Under Iraqi law, detainees identified as insurgents
who are “actively engaged in hostilities” — those
implicated in attacks on coalition forces and innocent
Iraqi civilians — are supposed to be charged in
civilian courts. They may be held up to 14 days before
being brought before a magistrate and either charged
with a crime or released.
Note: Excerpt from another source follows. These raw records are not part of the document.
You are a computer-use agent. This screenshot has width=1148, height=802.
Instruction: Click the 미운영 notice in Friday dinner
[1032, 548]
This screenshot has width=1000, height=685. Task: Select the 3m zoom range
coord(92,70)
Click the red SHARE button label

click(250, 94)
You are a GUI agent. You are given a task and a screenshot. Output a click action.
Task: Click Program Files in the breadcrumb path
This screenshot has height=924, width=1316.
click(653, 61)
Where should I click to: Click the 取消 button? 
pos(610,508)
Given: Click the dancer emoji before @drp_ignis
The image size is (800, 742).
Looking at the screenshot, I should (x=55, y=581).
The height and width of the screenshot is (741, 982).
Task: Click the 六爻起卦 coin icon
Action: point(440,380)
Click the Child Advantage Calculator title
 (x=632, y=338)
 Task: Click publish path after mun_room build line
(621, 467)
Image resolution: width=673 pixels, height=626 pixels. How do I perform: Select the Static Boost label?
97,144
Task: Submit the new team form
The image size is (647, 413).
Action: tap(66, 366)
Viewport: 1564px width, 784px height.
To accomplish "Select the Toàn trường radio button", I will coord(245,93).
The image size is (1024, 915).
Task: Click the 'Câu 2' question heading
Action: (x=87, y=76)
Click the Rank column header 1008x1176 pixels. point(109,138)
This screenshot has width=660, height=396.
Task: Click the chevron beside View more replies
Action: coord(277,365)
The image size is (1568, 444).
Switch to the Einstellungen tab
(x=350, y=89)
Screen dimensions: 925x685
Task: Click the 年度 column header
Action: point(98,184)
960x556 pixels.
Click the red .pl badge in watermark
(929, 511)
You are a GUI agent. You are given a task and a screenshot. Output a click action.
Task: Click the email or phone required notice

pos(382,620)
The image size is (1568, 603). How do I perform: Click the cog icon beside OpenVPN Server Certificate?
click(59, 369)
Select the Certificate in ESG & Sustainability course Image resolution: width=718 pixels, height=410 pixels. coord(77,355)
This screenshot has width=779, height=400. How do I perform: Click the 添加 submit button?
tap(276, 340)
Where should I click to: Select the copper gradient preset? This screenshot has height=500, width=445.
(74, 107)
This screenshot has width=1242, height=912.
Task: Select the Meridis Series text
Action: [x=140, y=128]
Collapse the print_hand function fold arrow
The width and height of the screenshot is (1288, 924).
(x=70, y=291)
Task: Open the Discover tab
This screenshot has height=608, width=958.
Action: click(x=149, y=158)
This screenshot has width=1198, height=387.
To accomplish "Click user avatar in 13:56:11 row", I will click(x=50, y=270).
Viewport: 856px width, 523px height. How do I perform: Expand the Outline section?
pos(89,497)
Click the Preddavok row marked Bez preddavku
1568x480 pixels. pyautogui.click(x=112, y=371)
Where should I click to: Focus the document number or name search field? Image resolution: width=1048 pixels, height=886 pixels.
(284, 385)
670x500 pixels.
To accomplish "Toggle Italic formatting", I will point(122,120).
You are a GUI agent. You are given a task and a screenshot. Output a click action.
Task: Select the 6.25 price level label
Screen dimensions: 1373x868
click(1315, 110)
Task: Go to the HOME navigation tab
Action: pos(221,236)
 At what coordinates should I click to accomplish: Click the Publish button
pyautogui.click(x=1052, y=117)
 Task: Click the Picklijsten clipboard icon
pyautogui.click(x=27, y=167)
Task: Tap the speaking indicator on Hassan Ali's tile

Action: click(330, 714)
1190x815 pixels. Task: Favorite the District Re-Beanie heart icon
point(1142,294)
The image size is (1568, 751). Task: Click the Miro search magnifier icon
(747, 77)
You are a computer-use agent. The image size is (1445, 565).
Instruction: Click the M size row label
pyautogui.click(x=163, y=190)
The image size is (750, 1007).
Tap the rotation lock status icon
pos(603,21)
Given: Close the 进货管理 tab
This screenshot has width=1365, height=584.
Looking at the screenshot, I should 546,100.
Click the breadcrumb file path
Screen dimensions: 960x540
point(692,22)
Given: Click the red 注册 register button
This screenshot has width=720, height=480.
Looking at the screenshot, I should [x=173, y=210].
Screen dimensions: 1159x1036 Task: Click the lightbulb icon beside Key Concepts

In order to hold detainees
longer without charging them, detention authorities
must provide justification for doing so, according to
Horton.

That such requirements appear to be systematically
ignored by U.S. forces not only in Iraq, but also in
Afghanistan and the broader “war on terror”, has
fueled criticism of Washington’s detention policies
and practices by human rights groups and legal experts
around the world.

“The U.S. hasn’t articulated the legal grounds under
which it detains ‘combatants’,” said John Sifton, a
researcher with Human Rights Watch. “They regularly
conflate criminal terrorism, innocent civilians, and
real combatants on the ground, and throw them all into
the same pot.”

“The vagueness of the war on terror has supplied the
soil under which all this has flourished,” said
Sifton.

U.S. detention camps in Iraq currently hold more than
15,000 prisoners, most of whom, like the Iranians,
have been held without charge or access to tribunals
for months, even years, in some cases, according to a
recent New York Times investigative report.

“It’s an exercise of raw power by the U.S. that’s not
backed by any legal justification,” said Horton.
“Legally, it doesn’t pass the ‘ha ha’ test.”

The U.N. secretary-general’s office has not commented
on the detained Iranians or Iran’s detention of the 15
British sailors, describing both incidents as
“disputes between individual states”.

“We’ve left it to the respective countries to work it
out among themselves,” said Farhan Haq, a U.N.
spokesman. “Ultimately it’s up to Security Council
members themselves to determine how its resolutions
get implemented.”

The legal fate of the captured Iranians turns in part
on the issue of whether the two-story building in
Arbil that was the target of the Jan. 11 raid was, as
Iran claims, an official consulate, in which case its
premises and staff are entitled to diplomatic immunity
under the Vienna Convention, or rather a liaison
office, as U.S. officials contend, which would not be
entitled to the same protections.

Both Iran and the Kurdish regional government have
agreed that consular activities — such as the issuance
of visas — had been carried out by office staff since
1992.

But the U.S. State Department insists that it was not
an accredited consulate and that the five detainees
are members of the Quds force, an elite unit of Iran’s
Islamic Revolutionary Guard Corps (IRGC) described by
spokesman Sean McCormack as specialising in “training
terrorists and those sorts of activities”.

According to a knowledgeable source at the Iraqi
Embassy here, the five were not accredited diplomats,
although they had submitted documents for
accreditation before the raid was carried out. Their
applications were being processed at the time, said
the source, who asked not to be identified. The source
also said that the Kurdish regional government had
treated them as if they were indeed accredited.

The raid on the Arbil liaison office was the third in
a series of episodes that targeted Iranian officials
operating in Iraq. On Dec. 20, U.S. forces stopped a
car carrying two Iranian diplomats and their guards.
The next morning, soldiers raided the compound of
Abdul Aziz al-Hakim, the leader of the largest
political party in Iraq, and detained two Iranians who
turned out to have been members of the Revolutionary
Guard.

After a tense nine-day political standoff, the
Iranians were released from U.S. custody and were
ordered by the Iraqi government to leave the country.

As part of extensive review of its diplomatic
relations with Iran, the Iraqi foreign ministry plans
to turn all liaison offices in Iraq into consulates,
giving them official diplomatic status, according to
the New York Times.

There are 36 Iranian diplomats currently based at
Iran’s embassy in Baghdad, as well as 11 at its
consulate in Karbala and nine more at another
consulate in the southern city of Basra.